TEXTE SOURCE:
%%
Et maintenant remarquez bien que l’auteur, M. Tchernychefsky, n’est rien moins qu’un romancier. Je ne veux pas dire seulement par là qu’à peine de loin en loin dans son livre rencontre-t-on quelque ombre des qualités du romancier, mais je voudrais avertir le lecteur que c’est ici l’œuvre d’un économiste. Le grand ouvrage de M. Tchernychefsky, celui qui le plaça naguère à la tête du radicalisme russe, ce n’est pas un roman, c’est l’Economie politique jugée par la science, critique et réfutation des Principes d’économie politique de Stuart Mill. Le roman n’a été pour lui qu’un moyen, qu’une tentative pour convertir à ses idées économiques un plus grand nombre d’adeptes, pour mettre la bonne nouvelle à portée d’un public plus vaste, et c’est là l’intérêt d’une rapsodie que comme œuvre d’art le lecteur est à même de juger. Que ce roman mal conçu, mal exécuté, ait eu d’ailleurs un succès éclatant en Russie, s’il est mauvais, il ne nous importe guère, et ce n’est pas affaire à la critique d’accepter et de discuter le succès par cela seul qu’il est le succès. Ce n’est pas tout que de réussir et il faut encore mériter son succès ; mais enfin, tel quel, ce roman a passé, passe encore pour une sorte d’évangile du nihilisme russe. Et s’il était nécessaire d’excuser la longue analyse que nous avons essayé d’en faire, il nous suffirait de rappeler que dans un récent et substantiel ouvrage, un des hommes d’Allemagne qui connaissent le mieux, le plus intimement, la Russie contemporaine, et qui la connaissent d’original, n’a pas consacré moins de vingt pages à l’exposition des idées de M. Tchernychefsky[1]. C’est plus de place qu’il n’a donné, plus d’honneur qu’il n’a fait à aucun autre écrivain de la Russie moderne.

Est-ce à dire que vraiment le nihilisme ait tant d’importance en Russie, que le nombre de ses prosélytes y soit considérable, et que la diffusion enfin de semblables doctrines y doive inspirer une telle crainte, ou du moins une telle préoccupation de l’avenir ? Oui et non ; il faut distinguer. Dans nos sociétés occidentales, il serait permis de ne pas accorder plus d’attention au nihilisme que nous n’en accordons au fouriérisme par exemple. Non pas qu’à tel moment donné, si les circonstances et la mauvaise fortune s’y prêtent, de dangereux esprits ne puissent essayer de faire passer ces théories dans la pratique, mais parce qu’en somme chez nous les habitudes historiques et le tempérament, national

  1. Cœlestin, Russland seit Aufhebung der Leibeigenschaft, Laybach 1875.
%%
LISTE DES DONNÉES:
%%
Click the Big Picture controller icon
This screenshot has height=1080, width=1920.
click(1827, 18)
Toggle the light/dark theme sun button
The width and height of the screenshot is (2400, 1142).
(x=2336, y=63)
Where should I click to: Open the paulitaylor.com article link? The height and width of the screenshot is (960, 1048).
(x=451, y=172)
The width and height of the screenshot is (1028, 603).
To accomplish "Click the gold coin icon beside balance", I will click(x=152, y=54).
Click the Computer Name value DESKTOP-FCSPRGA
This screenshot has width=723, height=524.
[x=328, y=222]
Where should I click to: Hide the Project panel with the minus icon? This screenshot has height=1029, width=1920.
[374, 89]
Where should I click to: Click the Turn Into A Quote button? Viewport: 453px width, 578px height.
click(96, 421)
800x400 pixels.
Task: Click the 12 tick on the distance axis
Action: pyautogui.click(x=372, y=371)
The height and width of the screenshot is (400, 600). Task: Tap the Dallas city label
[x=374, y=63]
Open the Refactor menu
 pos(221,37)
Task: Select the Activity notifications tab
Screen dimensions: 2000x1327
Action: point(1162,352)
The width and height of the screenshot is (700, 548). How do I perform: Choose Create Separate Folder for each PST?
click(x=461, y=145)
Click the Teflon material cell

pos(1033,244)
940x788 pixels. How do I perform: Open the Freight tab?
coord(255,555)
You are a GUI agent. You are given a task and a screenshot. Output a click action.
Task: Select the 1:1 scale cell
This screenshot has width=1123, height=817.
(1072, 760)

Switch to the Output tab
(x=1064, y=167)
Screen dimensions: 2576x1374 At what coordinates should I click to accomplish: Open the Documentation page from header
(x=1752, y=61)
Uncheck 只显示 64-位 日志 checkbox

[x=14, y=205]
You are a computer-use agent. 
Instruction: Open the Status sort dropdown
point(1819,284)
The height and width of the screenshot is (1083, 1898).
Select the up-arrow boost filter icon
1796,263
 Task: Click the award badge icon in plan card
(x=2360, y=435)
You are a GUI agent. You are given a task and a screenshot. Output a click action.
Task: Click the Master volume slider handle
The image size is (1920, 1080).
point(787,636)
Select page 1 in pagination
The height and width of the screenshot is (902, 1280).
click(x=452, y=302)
%%
À FAIRE: Pouvez-vous résumer le texte source en deux phrases ?

RÉSULTAT OBTENU: M. Tchernychefsky n'est pas un romancier mais un économiste, connu pour sa critique des Principes d'économie politique de Stuart Mill, et son roman n'a été qu'un moyen de convertir à ses idées économiques un public plus vaste. Bien que mal conçu et mal exécuté, ce roman a eu un succès éclatant en Russie et passe encore pour une sorte d'évangile du nihilisme russe.